• What is being asked
Could the entries below be retyped exactly and in full?

BEGIN Extracted data

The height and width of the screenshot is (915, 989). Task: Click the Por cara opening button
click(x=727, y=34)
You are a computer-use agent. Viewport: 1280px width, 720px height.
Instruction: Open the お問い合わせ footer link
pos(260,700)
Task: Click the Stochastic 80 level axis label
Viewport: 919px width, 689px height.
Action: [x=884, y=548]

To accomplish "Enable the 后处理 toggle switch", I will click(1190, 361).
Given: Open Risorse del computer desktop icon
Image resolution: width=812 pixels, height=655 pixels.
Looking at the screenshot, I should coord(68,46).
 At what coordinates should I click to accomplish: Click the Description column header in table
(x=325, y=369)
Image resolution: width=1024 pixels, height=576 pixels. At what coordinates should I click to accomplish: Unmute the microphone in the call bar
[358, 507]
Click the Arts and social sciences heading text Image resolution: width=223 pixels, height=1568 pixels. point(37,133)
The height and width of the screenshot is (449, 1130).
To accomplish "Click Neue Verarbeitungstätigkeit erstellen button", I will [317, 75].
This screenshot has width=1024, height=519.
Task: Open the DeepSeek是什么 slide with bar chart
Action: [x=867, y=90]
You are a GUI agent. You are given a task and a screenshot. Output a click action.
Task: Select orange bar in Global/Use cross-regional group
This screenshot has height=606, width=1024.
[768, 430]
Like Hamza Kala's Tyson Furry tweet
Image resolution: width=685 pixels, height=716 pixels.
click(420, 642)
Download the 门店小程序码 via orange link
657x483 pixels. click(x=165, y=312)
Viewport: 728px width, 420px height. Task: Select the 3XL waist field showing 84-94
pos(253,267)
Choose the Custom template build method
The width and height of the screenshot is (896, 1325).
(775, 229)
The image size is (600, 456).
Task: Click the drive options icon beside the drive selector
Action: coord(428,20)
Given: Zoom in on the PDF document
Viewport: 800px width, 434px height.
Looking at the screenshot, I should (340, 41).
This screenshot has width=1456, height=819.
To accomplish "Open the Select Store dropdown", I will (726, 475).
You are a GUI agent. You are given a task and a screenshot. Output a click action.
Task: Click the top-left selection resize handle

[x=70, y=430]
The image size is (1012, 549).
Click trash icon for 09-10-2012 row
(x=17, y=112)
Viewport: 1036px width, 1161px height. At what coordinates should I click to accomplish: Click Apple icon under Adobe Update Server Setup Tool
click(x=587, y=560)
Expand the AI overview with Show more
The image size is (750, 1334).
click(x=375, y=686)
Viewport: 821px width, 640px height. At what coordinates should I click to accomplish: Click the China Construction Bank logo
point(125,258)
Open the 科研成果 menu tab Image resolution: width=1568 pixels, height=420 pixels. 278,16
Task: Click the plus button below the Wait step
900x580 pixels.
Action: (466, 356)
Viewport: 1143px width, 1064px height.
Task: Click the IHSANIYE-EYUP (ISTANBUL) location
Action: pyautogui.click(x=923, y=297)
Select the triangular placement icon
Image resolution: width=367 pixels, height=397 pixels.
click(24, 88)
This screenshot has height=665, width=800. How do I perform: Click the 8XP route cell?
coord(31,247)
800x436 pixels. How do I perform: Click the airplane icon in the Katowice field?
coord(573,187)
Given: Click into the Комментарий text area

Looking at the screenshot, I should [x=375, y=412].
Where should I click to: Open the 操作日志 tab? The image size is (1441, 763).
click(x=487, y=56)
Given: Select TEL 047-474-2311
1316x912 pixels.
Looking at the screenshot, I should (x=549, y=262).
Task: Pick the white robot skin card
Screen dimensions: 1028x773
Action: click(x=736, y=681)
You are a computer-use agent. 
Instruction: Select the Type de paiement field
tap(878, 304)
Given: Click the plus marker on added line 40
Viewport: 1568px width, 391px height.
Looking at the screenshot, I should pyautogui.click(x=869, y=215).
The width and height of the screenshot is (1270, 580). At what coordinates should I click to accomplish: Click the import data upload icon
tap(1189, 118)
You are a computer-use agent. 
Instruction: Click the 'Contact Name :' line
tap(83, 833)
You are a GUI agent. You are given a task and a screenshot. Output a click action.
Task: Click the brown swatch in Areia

END Extracted data

• Result of this exercise
The height and width of the screenshot is (915, 989). Task: Click the Por cara opening button
click(x=727, y=34)
You are a computer-use agent. Viewport: 1280px width, 720px height.
Instruction: Open the お問い合わせ footer link
pos(260,700)
Task: Click the Stochastic 80 level axis label
Viewport: 919px width, 689px height.
Action: [x=884, y=548]

To accomplish "Enable the 后处理 toggle switch", I will click(1190, 361).
Given: Open Risorse del computer desktop icon
Image resolution: width=812 pixels, height=655 pixels.
Looking at the screenshot, I should coord(68,46).
 At what coordinates should I click to accomplish: Click the Description column header in table
(x=325, y=369)
Image resolution: width=1024 pixels, height=576 pixels. At what coordinates should I click to accomplish: Unmute the microphone in the call bar
[358, 507]
Click the Arts and social sciences heading text Image resolution: width=223 pixels, height=1568 pixels. point(37,133)
The height and width of the screenshot is (449, 1130).
To accomplish "Click Neue Verarbeitungstätigkeit erstellen button", I will [317, 75].
This screenshot has width=1024, height=519.
Task: Open the DeepSeek是什么 slide with bar chart
Action: [x=867, y=90]
You are a GUI agent. You are given a task and a screenshot. Output a click action.
Task: Select orange bar in Global/Use cross-regional group
This screenshot has height=606, width=1024.
[768, 430]
Like Hamza Kala's Tyson Furry tweet
Image resolution: width=685 pixels, height=716 pixels.
click(420, 642)
Download the 门店小程序码 via orange link
657x483 pixels. click(x=165, y=312)
Viewport: 728px width, 420px height. Task: Select the 3XL waist field showing 84-94
pos(253,267)
Choose the Custom template build method
The width and height of the screenshot is (896, 1325).
(775, 229)
The image size is (600, 456).
Task: Click the drive options icon beside the drive selector
Action: coord(428,20)
Given: Zoom in on the PDF document
Viewport: 800px width, 434px height.
Looking at the screenshot, I should (340, 41).
This screenshot has width=1456, height=819.
To accomplish "Open the Select Store dropdown", I will (726, 475).
You are a GUI agent. You are given a task and a screenshot. Output a click action.
Task: Click the top-left selection resize handle

[x=70, y=430]
The image size is (1012, 549).
Click trash icon for 09-10-2012 row
(x=17, y=112)
Viewport: 1036px width, 1161px height. At what coordinates should I click to accomplish: Click Apple icon under Adobe Update Server Setup Tool
click(x=587, y=560)
Expand the AI overview with Show more
The image size is (750, 1334).
click(x=375, y=686)
Viewport: 821px width, 640px height. At what coordinates should I click to accomplish: Click the China Construction Bank logo
point(125,258)
Open the 科研成果 menu tab Image resolution: width=1568 pixels, height=420 pixels. 278,16
Task: Click the plus button below the Wait step
900x580 pixels.
Action: (466, 356)
Viewport: 1143px width, 1064px height.
Task: Click the IHSANIYE-EYUP (ISTANBUL) location
Action: pyautogui.click(x=923, y=297)
Select the triangular placement icon
Image resolution: width=367 pixels, height=397 pixels.
click(24, 88)
This screenshot has height=665, width=800. How do I perform: Click the 8XP route cell?
coord(31,247)
800x436 pixels. How do I perform: Click the airplane icon in the Katowice field?
coord(573,187)
Given: Click into the Комментарий text area

Looking at the screenshot, I should [x=375, y=412].
Where should I click to: Open the 操作日志 tab? The image size is (1441, 763).
click(x=487, y=56)
Given: Select TEL 047-474-2311
1316x912 pixels.
Looking at the screenshot, I should (x=549, y=262).
Task: Pick the white robot skin card
Screen dimensions: 1028x773
Action: click(x=736, y=681)
You are a computer-use agent. 
Instruction: Select the Type de paiement field
tap(878, 304)
Given: Click the plus marker on added line 40
Viewport: 1568px width, 391px height.
Looking at the screenshot, I should pyautogui.click(x=869, y=215).
The width and height of the screenshot is (1270, 580). At what coordinates should I click to accomplish: Click the import data upload icon
tap(1189, 118)
You are a computer-use agent. 
Instruction: Click the 'Contact Name :' line
tap(83, 833)
You are a GUI agent. You are given a task and a screenshot. Output a click action.
Task: Click the brown swatch in Areia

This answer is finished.